It has never been easy for Galileo the great thinker of his time at being convicted By the Roman Catholic Church in 1633 of hearsay for trouncing the biblical view of the universe. The Galileo case is seen as science’s first blow against the faith and power of the church.
The scientist’s predicament did not end with his death in 1642. As a convicted heretic he could not be given a church burial, but for years after his death, his followers pushed to give him an honorable resting place.
The Florence’s history of science museum recently renovated and renamed it as Galileo Museum to honor Galileo. He was considered by his modern day supporters as secular saint, hero and martyr to science. Galileo was a symbol of his fight for freedom of thought.
In 1992, the church came around to acknowledging that the judge who had convicted Galileo of hearsay had erred, but it came short of clearing him either. In 1737, members of Florence’s cultural and scientific elite unearthed the scientist’s remains in peculiar Masonic rite.
According to records, the historian and naturalist Giovanni Targioni Tozzetti with the use of a knife took off several fingers, a tooth and a vertebra from Galileo’s body as souvenirs. The scientists was then reburied in a ceremony similar to that of a saint beatification, according to Paolo Galluzzi, the director of the Galileo Museum.
The museum which has reopened in June after a high tech renovation that transformed it into one of Italy’s best boutique collections. Visitors seemed captivated by the telescope, painted globes, clocks and as nearly room size model of the universe based on Ptolemaic geocentric system commissioned by Ferdinando de Medici in 1588 that Galileo rejected in favor for the Copernican one.

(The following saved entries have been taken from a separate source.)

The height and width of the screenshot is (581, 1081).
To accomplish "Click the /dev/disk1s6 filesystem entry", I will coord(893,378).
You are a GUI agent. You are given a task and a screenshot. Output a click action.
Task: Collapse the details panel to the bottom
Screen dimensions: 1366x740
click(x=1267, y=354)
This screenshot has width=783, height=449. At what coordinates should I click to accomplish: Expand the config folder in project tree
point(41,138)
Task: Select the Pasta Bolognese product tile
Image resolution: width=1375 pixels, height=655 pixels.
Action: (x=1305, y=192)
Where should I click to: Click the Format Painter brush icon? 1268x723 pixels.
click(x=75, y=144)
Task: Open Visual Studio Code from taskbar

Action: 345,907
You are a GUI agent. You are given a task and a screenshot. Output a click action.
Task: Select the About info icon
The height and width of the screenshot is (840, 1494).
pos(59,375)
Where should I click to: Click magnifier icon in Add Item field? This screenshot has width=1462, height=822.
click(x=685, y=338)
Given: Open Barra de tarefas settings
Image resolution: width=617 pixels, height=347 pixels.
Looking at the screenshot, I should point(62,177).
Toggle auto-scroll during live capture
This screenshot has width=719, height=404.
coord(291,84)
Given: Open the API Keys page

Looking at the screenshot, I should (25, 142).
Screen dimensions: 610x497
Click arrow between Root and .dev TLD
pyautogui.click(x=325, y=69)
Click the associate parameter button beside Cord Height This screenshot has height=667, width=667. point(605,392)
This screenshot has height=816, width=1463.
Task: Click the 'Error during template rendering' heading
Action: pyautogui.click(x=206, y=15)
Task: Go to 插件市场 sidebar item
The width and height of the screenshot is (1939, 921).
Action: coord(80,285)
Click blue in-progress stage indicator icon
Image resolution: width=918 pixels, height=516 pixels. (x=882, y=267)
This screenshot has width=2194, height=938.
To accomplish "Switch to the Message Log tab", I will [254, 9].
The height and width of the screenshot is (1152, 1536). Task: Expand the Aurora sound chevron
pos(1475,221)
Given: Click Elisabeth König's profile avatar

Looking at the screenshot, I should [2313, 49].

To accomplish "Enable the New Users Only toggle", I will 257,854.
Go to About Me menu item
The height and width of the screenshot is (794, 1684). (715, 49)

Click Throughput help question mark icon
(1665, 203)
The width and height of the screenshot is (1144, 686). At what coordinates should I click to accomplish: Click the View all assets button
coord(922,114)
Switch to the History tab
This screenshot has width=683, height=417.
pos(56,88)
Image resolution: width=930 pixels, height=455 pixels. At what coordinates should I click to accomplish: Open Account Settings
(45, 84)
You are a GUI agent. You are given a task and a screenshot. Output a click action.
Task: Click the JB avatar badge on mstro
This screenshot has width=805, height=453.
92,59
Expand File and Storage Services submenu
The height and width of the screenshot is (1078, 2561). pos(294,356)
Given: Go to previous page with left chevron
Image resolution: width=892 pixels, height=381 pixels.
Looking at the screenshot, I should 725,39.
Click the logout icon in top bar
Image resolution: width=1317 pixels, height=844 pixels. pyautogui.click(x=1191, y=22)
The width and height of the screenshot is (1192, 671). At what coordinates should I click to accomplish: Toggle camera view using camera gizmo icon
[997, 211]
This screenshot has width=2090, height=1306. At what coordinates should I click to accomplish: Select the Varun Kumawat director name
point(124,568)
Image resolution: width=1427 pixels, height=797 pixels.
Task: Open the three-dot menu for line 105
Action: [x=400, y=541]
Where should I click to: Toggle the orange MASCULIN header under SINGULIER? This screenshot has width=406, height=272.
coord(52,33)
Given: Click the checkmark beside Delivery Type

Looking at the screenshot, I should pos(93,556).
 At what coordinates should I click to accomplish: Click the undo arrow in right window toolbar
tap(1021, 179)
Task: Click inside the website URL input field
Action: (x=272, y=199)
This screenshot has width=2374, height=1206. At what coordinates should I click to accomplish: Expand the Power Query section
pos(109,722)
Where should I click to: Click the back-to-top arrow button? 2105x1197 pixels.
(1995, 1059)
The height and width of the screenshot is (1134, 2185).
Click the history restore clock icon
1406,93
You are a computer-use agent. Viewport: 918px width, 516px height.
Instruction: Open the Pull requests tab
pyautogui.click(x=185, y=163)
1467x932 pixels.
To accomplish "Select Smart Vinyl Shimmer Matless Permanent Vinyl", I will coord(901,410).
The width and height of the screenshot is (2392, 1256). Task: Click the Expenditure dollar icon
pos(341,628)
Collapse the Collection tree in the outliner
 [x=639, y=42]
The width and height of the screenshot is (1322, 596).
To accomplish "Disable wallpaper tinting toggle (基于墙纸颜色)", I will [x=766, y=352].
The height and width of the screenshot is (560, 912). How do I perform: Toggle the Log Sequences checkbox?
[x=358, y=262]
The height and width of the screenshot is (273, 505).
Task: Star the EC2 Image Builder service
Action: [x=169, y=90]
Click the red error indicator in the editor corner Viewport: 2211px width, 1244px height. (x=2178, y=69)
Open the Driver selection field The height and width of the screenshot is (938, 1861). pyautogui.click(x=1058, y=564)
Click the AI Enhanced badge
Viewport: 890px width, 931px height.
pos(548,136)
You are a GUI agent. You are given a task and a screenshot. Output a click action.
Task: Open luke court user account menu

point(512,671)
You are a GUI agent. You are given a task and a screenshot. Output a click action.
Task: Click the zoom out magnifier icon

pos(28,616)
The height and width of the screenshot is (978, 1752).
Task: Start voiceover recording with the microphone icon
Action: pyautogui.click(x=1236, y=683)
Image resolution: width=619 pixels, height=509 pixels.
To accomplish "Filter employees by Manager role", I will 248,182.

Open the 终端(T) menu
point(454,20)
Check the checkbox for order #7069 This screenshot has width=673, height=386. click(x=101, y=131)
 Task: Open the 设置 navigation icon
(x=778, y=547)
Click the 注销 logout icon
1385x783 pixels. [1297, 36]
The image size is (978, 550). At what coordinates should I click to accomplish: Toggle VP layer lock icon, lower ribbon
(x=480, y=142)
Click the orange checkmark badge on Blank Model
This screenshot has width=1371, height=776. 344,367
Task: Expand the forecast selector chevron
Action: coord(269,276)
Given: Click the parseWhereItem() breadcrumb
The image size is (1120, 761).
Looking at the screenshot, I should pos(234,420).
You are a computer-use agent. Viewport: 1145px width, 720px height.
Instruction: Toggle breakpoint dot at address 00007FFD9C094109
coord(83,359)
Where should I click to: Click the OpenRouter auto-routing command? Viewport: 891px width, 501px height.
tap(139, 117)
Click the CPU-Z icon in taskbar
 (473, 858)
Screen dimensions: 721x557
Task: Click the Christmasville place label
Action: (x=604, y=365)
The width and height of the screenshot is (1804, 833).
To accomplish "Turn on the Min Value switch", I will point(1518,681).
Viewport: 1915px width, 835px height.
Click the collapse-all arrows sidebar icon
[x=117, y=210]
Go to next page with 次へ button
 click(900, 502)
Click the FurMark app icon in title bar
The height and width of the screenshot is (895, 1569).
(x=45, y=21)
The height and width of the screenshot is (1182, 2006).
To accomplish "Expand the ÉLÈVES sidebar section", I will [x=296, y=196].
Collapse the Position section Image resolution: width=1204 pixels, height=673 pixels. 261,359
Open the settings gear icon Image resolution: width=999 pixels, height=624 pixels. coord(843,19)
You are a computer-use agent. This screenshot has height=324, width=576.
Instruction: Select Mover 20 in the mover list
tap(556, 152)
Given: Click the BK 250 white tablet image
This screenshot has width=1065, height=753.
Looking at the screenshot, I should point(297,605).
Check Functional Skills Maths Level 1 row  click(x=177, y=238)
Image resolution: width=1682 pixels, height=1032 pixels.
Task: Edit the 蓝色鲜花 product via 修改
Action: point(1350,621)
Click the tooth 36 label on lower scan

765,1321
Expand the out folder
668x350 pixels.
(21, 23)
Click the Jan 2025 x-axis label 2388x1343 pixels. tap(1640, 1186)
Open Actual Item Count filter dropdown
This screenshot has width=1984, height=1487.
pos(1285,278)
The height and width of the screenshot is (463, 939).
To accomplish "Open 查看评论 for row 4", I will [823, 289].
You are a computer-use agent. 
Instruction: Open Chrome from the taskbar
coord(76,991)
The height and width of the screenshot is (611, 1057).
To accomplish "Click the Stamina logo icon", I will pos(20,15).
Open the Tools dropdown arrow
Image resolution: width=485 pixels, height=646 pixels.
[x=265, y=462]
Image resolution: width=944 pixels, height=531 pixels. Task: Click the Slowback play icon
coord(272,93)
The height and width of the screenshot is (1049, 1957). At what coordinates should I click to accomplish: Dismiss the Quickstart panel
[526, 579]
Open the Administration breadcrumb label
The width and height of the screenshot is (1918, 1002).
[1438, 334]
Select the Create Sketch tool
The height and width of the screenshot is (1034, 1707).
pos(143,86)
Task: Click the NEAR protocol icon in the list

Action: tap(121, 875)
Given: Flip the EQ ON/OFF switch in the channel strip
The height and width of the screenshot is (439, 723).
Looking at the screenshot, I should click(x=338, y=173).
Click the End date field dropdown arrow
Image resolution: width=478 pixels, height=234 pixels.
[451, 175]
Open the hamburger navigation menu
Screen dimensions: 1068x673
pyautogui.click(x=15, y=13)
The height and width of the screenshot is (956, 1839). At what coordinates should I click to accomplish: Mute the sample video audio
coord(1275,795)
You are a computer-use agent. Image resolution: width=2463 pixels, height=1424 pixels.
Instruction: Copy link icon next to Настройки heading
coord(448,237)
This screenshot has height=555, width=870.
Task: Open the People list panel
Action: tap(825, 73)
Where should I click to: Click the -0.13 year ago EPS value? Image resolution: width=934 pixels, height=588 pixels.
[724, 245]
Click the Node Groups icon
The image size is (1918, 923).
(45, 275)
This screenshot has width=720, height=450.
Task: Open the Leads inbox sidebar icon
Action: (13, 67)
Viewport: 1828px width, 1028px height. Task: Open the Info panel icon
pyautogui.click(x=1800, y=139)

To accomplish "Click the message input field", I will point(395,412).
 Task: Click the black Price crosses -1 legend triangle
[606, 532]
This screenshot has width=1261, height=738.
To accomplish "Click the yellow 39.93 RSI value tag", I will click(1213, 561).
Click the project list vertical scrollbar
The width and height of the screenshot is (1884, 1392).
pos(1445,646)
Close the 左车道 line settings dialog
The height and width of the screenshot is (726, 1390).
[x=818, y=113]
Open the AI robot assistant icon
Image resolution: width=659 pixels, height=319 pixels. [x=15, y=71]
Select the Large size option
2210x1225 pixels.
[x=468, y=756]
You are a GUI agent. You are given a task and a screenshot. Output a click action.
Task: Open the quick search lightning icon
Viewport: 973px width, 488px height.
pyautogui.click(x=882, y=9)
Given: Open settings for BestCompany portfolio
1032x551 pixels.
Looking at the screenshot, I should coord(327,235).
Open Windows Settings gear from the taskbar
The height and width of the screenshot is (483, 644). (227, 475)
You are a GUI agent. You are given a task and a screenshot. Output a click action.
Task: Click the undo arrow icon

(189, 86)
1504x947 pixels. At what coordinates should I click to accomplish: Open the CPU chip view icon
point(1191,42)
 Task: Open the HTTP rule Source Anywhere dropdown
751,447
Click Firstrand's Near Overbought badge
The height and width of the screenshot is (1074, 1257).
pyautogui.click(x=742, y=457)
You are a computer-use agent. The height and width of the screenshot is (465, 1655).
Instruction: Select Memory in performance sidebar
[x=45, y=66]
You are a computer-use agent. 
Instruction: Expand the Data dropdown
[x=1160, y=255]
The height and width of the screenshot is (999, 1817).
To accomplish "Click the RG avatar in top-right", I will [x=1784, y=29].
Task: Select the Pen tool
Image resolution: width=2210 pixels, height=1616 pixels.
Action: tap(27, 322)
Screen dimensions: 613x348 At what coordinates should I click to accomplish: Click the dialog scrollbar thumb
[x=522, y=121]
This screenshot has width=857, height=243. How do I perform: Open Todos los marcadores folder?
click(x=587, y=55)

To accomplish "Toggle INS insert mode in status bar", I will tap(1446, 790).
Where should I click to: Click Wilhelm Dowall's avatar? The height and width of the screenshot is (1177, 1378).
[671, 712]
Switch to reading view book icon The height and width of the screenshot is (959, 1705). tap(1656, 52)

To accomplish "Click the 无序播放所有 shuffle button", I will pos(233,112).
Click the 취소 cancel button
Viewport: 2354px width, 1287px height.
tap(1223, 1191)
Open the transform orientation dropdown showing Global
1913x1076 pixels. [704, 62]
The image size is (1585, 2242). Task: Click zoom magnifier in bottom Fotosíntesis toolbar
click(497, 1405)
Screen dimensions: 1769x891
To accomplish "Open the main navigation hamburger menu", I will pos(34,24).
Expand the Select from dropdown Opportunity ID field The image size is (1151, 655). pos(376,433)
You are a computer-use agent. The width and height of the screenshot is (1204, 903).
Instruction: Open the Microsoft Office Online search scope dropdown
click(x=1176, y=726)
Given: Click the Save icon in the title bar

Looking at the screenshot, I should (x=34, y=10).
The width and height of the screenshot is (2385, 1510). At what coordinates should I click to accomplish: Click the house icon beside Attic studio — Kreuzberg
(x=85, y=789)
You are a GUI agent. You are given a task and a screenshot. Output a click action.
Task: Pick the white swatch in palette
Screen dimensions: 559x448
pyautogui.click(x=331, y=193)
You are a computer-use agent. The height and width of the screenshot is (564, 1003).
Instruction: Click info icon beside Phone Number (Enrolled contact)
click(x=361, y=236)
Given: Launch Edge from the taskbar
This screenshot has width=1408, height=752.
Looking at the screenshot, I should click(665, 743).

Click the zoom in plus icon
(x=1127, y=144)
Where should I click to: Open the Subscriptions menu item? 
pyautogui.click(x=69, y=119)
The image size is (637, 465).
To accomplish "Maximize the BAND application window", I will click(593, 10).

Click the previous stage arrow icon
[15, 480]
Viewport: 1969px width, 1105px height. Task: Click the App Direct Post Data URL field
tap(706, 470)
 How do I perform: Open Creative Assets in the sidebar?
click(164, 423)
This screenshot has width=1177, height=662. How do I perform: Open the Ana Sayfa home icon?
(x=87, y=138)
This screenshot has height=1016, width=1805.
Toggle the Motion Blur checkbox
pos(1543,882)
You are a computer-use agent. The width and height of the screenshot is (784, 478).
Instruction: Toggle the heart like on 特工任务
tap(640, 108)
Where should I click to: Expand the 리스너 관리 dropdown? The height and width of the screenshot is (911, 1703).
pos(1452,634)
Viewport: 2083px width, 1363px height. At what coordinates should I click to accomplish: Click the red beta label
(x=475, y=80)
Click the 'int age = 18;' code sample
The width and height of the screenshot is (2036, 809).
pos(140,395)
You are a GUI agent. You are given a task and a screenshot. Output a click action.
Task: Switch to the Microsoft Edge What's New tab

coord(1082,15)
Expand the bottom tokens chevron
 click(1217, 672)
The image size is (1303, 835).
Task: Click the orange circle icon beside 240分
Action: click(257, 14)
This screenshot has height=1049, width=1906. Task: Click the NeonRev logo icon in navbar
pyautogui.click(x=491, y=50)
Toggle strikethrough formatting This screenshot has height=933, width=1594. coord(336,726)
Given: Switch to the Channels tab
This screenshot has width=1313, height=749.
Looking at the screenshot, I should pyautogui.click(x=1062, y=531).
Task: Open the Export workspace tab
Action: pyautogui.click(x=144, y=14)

Cardinal Robert Bellarmine, the people’s theological watchdog, had Galileo arrested for preaching Copernicanism, the church never acknowledge that his heliocentric theory is correct.
Pope John Paul II reopened the Galileo case in 1981, eleven years later, the church commission’s finding has acknowledged that the judge who condemned Galileo had erred in the same token that the scientist has also erred in arrogantly thinking that his theory would be accepted with no physical evidence.